Il fait accepter à Louis II de Bourbon-Condé, la vice-royauté de Catalogne, en lui promettant tous les moyens d'exécution disponibles.

Louis II de Bourbon-Condé arrive à Barcelone en avril 1647, relevant par sa présence et par sa renommé, le courage abattu des Catalans.

Louis II de Bourbon-Condé marche droit sur Lérida, et l'investit le 12 mai 1647.

Le siège commence heureusement, bien que les forces dont dispose le prince soient peu considérables.

On retrouve presque intactes les lignes de circonvallation que Henri de Lorraine-Harcourt a été obligé d'abandonner 6 mois plus tôt, et que les Espagnols ont négligé de détruire.

Henri de Lorraine-Harcourt n'avait pas réussi à réduire la place par la famine, Condé résout de l'emporter de vive force.

Dans la nuit du 27 au 28 mai 1647, Louis II de Bourbon-Condé fait ouvrir la tranchée, au son des violons.

À cette bravade, empruntée dit-on aux coutumes espagnoles, le gouverneur de Lérida répond par une furieuse sortie qui n'est repoussée qu'après 2 heures de combat.

La tranchée, entamée si gaiement, est arrosée de bien du sang et de sueur.

Les travailleurs sont bientôt arrêtés par le roc vif, sur lequel la citadelle est construite.

François-Marie de Broglie se couvre de gloire lors de ce siège.

Chaque pouce de terrain gagné, est disputé avec héroïsme par le gouverneur don Gregorio Britto qui a déjà l'année précédente, si opiniâtrement, défendu la ville contre Henri de Lorraine-Harcourt.

Après chaque engagement, le courtois Espagnol envoie au prince français des glaces et de la limonade pour le rafraîchir.

Les pertes se multiplient dans l'armée assiégeante : l'élite des officiers et des soldats périt sous le feu de l'ennemi.

Les mineurs contraints de travailler à découvert se font tuer les uns après les autres.

Les vivres commencent à manquer, et les troupes, surtout les Catalans, se démoralisent.
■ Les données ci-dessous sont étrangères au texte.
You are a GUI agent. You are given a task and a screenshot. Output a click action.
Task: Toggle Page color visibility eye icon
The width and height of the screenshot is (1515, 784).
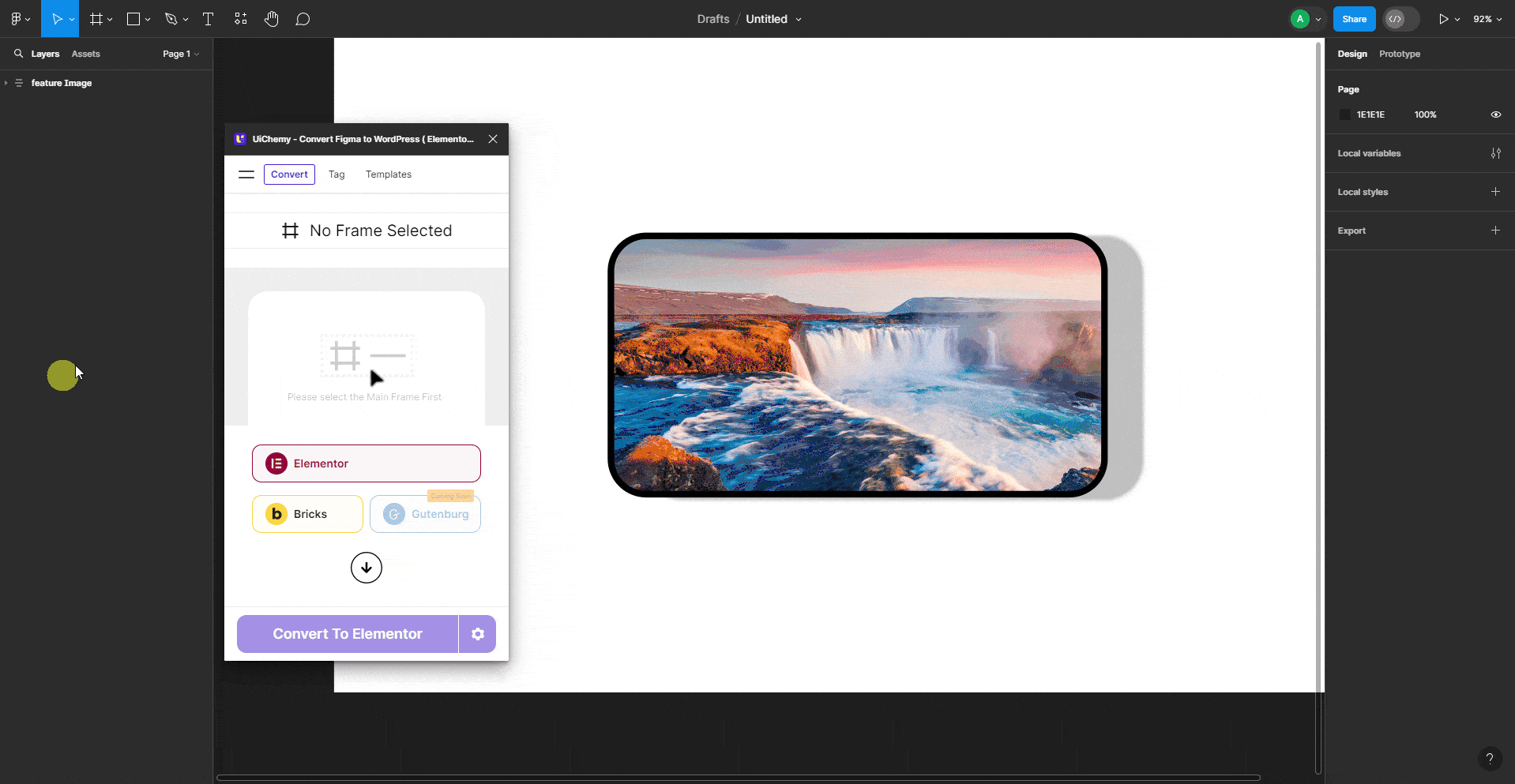coord(1495,114)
Plus de 3 000 hommes désertent ou passent à l'ennemi.

Pendant ce temps, l'armée espagnole grossit à Fraga et s'apprête à secourir Lérida.

Un désastre est imminent si l'on continue à s'obstiner.

Louis II de Bourbon-Condé a le bon sens de juger sa position, et le courage de se résigner à la nécessité.

Il lève le siège le 17 juin 1647.

C'est son premier échec personnel.

Mazarin confie à Nicolas Fouquet une mission d'observation lors du siège de Lérida, en Espagne.



Mort de Claire-Clémence de Maillé-Brézé

Claire-Clémence de Maillé-Brézé meurt le 16 avril 1694.